YOUR INSTRUCTIONS
Each entry, as given, must be output unchanged.

DATA PROVIDED
# # # #

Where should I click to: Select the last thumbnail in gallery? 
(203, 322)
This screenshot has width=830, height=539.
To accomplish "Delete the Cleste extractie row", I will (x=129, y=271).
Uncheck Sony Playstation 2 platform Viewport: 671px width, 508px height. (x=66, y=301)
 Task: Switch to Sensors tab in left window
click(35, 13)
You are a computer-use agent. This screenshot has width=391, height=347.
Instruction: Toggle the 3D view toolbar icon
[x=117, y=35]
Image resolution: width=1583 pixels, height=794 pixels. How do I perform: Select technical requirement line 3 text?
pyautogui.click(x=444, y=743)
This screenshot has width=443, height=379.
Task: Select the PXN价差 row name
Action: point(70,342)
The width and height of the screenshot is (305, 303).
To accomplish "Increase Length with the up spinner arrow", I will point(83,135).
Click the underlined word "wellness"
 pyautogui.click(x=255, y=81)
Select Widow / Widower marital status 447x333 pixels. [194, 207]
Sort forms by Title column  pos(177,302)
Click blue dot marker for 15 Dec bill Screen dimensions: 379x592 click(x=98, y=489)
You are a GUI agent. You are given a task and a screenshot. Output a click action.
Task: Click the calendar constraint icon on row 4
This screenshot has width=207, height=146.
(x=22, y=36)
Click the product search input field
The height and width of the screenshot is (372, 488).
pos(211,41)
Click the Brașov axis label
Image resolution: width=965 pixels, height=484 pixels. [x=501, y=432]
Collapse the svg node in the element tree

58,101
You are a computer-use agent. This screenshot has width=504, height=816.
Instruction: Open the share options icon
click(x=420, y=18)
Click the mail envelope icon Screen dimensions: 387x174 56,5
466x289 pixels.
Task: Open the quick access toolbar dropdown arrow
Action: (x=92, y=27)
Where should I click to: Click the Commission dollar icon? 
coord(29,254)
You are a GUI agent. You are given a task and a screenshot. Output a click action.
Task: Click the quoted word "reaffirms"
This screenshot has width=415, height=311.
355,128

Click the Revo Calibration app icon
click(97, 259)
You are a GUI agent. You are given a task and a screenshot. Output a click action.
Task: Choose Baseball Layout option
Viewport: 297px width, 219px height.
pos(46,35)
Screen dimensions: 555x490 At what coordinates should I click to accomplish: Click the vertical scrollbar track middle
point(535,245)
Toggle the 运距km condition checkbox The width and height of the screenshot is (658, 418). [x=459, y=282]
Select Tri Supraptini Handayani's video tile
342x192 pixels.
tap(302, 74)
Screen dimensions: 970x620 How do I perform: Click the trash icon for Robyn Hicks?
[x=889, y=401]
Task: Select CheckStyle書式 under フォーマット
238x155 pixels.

# # # #

ANSWER SPACE
Where should I click to: Select the last thumbnail in gallery? 
(203, 322)
This screenshot has width=830, height=539.
To accomplish "Delete the Cleste extractie row", I will (x=129, y=271).
Uncheck Sony Playstation 2 platform Viewport: 671px width, 508px height. (x=66, y=301)
 Task: Switch to Sensors tab in left window
click(35, 13)
You are a computer-use agent. This screenshot has width=391, height=347.
Instruction: Toggle the 3D view toolbar icon
[x=117, y=35]
Image resolution: width=1583 pixels, height=794 pixels. How do I perform: Select technical requirement line 3 text?
pyautogui.click(x=444, y=743)
This screenshot has width=443, height=379.
Task: Select the PXN价差 row name
Action: point(70,342)
The width and height of the screenshot is (305, 303).
To accomplish "Increase Length with the up spinner arrow", I will point(83,135).
Click the underlined word "wellness"
 pyautogui.click(x=255, y=81)
Select Widow / Widower marital status 447x333 pixels. [194, 207]
Sort forms by Title column  pos(177,302)
Click blue dot marker for 15 Dec bill Screen dimensions: 379x592 click(x=98, y=489)
You are a GUI agent. You are given a task and a screenshot. Output a click action.
Task: Click the calendar constraint icon on row 4
This screenshot has width=207, height=146.
(x=22, y=36)
Click the product search input field
The height and width of the screenshot is (372, 488).
pos(211,41)
Click the Brașov axis label
Image resolution: width=965 pixels, height=484 pixels. [x=501, y=432]
Collapse the svg node in the element tree

58,101
You are a computer-use agent. This screenshot has width=504, height=816.
Instruction: Open the share options icon
click(x=420, y=18)
Click the mail envelope icon Screen dimensions: 387x174 56,5
466x289 pixels.
Task: Open the quick access toolbar dropdown arrow
Action: (x=92, y=27)
Where should I click to: Click the Commission dollar icon? 
coord(29,254)
You are a GUI agent. You are given a task and a screenshot. Output a click action.
Task: Click the quoted word "reaffirms"
This screenshot has width=415, height=311.
355,128

Click the Revo Calibration app icon
click(97, 259)
You are a GUI agent. You are given a task and a screenshot. Output a click action.
Task: Choose Baseball Layout option
Viewport: 297px width, 219px height.
pos(46,35)
Screen dimensions: 555x490 At what coordinates should I click to accomplish: Click the vertical scrollbar track middle
point(535,245)
Toggle the 运距km condition checkbox The width and height of the screenshot is (658, 418). [x=459, y=282]
Select Tri Supraptini Handayani's video tile
342x192 pixels.
tap(302, 74)
Screen dimensions: 970x620 How do I perform: Click the trash icon for Robyn Hicks?
[x=889, y=401]
Task: Select CheckStyle書式 under フォーマット
238x155 pixels.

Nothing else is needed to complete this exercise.